Start of Dataset

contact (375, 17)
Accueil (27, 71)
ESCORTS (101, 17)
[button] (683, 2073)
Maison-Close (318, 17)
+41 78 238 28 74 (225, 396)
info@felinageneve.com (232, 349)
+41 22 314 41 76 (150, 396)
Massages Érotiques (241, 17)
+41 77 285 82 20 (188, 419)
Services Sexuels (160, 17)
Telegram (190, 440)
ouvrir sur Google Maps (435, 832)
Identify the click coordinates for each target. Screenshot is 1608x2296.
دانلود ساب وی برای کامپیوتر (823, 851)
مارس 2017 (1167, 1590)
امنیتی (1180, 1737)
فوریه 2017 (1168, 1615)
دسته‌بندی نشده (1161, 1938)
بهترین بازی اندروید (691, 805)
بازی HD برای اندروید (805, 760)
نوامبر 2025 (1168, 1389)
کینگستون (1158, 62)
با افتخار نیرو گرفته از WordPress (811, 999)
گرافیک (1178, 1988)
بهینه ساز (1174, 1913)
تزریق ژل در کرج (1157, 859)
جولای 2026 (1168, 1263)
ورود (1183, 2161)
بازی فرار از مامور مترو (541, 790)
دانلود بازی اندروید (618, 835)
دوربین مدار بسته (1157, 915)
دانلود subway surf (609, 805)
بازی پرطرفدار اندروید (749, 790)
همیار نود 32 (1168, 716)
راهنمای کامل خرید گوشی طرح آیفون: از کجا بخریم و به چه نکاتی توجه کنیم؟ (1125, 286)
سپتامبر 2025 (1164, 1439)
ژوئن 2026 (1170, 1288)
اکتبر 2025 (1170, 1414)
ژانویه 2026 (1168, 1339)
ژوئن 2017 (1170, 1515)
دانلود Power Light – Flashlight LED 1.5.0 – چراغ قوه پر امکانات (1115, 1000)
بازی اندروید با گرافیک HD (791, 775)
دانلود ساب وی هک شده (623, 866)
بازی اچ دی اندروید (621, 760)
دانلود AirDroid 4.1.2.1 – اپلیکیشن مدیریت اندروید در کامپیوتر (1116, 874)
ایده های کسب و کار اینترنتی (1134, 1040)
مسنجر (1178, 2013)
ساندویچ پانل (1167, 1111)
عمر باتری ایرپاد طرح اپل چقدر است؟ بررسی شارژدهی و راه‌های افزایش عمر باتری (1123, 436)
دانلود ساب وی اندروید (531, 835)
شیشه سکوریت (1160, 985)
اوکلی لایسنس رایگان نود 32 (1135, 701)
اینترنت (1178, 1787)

End of Dataset

Transcribe all of the data above, character for character.

contact (375, 17)
Accueil (27, 71)
ESCORTS (101, 17)
[button] (683, 2073)
Maison-Close (318, 17)
+41 78 238 28 74 (225, 396)
info@felinageneve.com (232, 349)
+41 22 314 41 76 (150, 396)
Massages Érotiques (241, 17)
+41 77 285 82 20 (188, 419)
Services Sexuels (160, 17)
Telegram (190, 440)
ouvrir sur Google Maps (435, 832)
Identify the click coordinates for each target. Screenshot is 1608x2296.
دانلود ساب وی برای کامپیوتر (823, 851)
مارس 2017 (1167, 1590)
امنیتی (1180, 1737)
فوریه 2017 (1168, 1615)
دسته‌بندی نشده (1161, 1938)
بهترین بازی اندروید (691, 805)
بازی HD برای اندروید (805, 760)
نوامبر 2025 (1168, 1389)
کینگستون (1158, 62)
با افتخار نیرو گرفته از WordPress (811, 999)
گرافیک (1178, 1988)
بهینه ساز (1174, 1913)
تزریق ژل در کرج (1157, 859)
جولای 2026 (1168, 1263)
ورود (1183, 2161)
بازی فرار از مامور مترو (541, 790)
دانلود بازی اندروید (618, 835)
دوربین مدار بسته (1157, 915)
دانلود subway surf (609, 805)
بازی پرطرفدار اندروید (749, 790)
همیار نود 32 (1168, 716)
راهنمای کامل خرید گوشی طرح آیفون: از کجا بخریم و به چه نکاتی توجه کنیم؟ (1125, 286)
سپتامبر 2025 (1164, 1439)
ژوئن 2026 (1170, 1288)
اکتبر 2025 (1170, 1414)
ژانویه 2026 (1168, 1339)
ژوئن 2017 (1170, 1515)
دانلود Power Light – Flashlight LED 1.5.0 – چراغ قوه پر امکانات (1115, 1000)
بازی اندروید با گرافیک HD (791, 775)
دانلود ساب وی هک شده (623, 866)
بازی اچ دی اندروید (621, 760)
دانلود AirDroid 4.1.2.1 – اپلیکیشن مدیریت اندروید در کامپیوتر (1116, 874)
ایده های کسب و کار اینترنتی (1134, 1040)
مسنجر (1178, 2013)
ساندویچ پانل (1167, 1111)
عمر باتری ایرپاد طرح اپل چقدر است؟ بررسی شارژدهی و راه‌های افزایش عمر باتری (1123, 436)
دانلود ساب وی اندروید (531, 835)
شیشه سکوریت (1160, 985)
اوکلی لایسنس رایگان نود 32 (1135, 701)
اینترنت (1178, 1787)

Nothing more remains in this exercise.